Task statement :: A complete, word-for-word restatement of the entries is needed.

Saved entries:
────

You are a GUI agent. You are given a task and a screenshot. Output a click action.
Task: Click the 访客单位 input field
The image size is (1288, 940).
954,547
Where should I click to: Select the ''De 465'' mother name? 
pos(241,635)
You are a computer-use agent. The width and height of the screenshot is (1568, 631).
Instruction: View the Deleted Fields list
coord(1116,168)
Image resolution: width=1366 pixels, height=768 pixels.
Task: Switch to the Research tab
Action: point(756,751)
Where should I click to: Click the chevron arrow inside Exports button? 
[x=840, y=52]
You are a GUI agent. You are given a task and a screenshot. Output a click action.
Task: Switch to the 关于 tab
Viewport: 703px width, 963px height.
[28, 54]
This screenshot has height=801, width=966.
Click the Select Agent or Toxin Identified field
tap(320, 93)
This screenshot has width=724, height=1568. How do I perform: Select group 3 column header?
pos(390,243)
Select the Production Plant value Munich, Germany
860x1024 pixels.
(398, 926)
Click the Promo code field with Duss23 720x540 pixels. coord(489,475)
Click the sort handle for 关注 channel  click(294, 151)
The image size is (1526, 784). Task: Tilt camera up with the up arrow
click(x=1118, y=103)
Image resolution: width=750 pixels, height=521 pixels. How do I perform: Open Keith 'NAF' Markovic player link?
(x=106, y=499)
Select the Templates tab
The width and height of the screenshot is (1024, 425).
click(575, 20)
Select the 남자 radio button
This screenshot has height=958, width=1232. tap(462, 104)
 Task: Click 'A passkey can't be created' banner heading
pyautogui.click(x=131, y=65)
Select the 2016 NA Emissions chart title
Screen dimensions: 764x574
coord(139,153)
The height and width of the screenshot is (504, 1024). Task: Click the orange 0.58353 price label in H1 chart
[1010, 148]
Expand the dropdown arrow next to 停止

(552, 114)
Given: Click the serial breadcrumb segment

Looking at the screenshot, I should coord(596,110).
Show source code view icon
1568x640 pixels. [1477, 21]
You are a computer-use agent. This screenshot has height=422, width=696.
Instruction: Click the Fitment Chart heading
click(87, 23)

────

Completed exercise ::
You are a GUI agent. You are given a task and a screenshot. Output a click action.
Task: Click the 访客单位 input field
The image size is (1288, 940).
954,547
Where should I click to: Select the ''De 465'' mother name? 
pos(241,635)
You are a computer-use agent. The width and height of the screenshot is (1568, 631).
Instruction: View the Deleted Fields list
coord(1116,168)
Image resolution: width=1366 pixels, height=768 pixels.
Task: Switch to the Research tab
Action: point(756,751)
Where should I click to: Click the chevron arrow inside Exports button? 
[x=840, y=52]
You are a GUI agent. You are given a task and a screenshot. Output a click action.
Task: Switch to the 关于 tab
Viewport: 703px width, 963px height.
[28, 54]
This screenshot has height=801, width=966.
Click the Select Agent or Toxin Identified field
tap(320, 93)
This screenshot has width=724, height=1568. How do I perform: Select group 3 column header?
pos(390,243)
Select the Production Plant value Munich, Germany
860x1024 pixels.
(398, 926)
Click the Promo code field with Duss23 720x540 pixels. coord(489,475)
Click the sort handle for 关注 channel  click(294, 151)
The image size is (1526, 784). Task: Tilt camera up with the up arrow
click(x=1118, y=103)
Image resolution: width=750 pixels, height=521 pixels. How do I perform: Open Keith 'NAF' Markovic player link?
(x=106, y=499)
Select the Templates tab
The width and height of the screenshot is (1024, 425).
click(575, 20)
Select the 남자 radio button
This screenshot has height=958, width=1232. tap(462, 104)
 Task: Click 'A passkey can't be created' banner heading
pyautogui.click(x=131, y=65)
Select the 2016 NA Emissions chart title
Screen dimensions: 764x574
coord(139,153)
The height and width of the screenshot is (504, 1024). Task: Click the orange 0.58353 price label in H1 chart
[1010, 148]
Expand the dropdown arrow next to 停止

(552, 114)
Given: Click the serial breadcrumb segment

Looking at the screenshot, I should coord(596,110).
Show source code view icon
1568x640 pixels. [1477, 21]
You are a computer-use agent. This screenshot has height=422, width=696.
Instruction: Click the Fitment Chart heading
click(87, 23)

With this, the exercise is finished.